Please copy out the data below word for word, beginning at the line that contains "Click the Dashboard" and stopping after the line that contains "(x=398, y=172)".
:: EXCERPTED DATA
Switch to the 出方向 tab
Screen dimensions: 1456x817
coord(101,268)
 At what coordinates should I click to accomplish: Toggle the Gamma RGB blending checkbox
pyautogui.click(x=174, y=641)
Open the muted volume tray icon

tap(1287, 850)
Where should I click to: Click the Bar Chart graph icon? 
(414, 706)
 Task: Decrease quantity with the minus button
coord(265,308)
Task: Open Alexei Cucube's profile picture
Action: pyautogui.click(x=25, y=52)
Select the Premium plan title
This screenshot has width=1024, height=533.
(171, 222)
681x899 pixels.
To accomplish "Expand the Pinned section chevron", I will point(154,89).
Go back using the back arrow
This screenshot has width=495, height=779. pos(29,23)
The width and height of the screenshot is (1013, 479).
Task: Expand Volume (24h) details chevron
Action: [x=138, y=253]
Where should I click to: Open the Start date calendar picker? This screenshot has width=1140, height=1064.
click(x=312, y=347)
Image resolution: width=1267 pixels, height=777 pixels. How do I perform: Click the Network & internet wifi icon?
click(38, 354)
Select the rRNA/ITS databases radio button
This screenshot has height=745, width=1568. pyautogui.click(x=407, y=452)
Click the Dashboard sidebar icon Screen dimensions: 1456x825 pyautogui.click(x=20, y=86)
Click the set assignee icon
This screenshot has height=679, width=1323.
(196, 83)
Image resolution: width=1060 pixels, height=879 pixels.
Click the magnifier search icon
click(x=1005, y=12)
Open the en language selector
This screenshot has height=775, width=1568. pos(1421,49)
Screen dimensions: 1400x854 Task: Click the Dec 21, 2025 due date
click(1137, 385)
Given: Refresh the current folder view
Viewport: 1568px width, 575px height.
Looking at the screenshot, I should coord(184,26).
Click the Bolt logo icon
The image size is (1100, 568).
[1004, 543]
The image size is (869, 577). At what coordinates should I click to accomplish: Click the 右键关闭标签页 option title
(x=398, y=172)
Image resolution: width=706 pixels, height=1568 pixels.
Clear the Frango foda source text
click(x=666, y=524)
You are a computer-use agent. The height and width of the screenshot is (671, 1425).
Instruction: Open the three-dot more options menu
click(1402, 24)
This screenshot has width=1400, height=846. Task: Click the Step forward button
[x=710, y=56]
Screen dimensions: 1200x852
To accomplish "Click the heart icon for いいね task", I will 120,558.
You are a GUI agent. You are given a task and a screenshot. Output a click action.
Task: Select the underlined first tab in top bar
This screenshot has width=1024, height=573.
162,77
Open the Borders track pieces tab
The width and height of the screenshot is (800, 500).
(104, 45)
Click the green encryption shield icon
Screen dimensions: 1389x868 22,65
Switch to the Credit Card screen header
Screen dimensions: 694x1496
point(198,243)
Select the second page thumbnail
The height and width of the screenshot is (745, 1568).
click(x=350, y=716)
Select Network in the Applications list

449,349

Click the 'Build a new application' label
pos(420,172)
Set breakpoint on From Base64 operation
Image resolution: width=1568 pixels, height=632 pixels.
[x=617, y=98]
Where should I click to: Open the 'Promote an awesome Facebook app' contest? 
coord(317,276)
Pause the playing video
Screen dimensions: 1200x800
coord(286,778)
::::
> **RESULT OF THE TASK**
Click the Dashboard sidebar icon Screen dimensions: 1456x825 pyautogui.click(x=20, y=86)
Click the set assignee icon
This screenshot has height=679, width=1323.
(196, 83)
Image resolution: width=1060 pixels, height=879 pixels.
Click the magnifier search icon
click(x=1005, y=12)
Open the en language selector
This screenshot has height=775, width=1568. pos(1421,49)
Screen dimensions: 1400x854 Task: Click the Dec 21, 2025 due date
click(1137, 385)
Given: Refresh the current folder view
Viewport: 1568px width, 575px height.
Looking at the screenshot, I should coord(184,26).
Click the Bolt logo icon
The image size is (1100, 568).
[1004, 543]
The image size is (869, 577). At what coordinates should I click to accomplish: Click the 右键关闭标签页 option title
(x=398, y=172)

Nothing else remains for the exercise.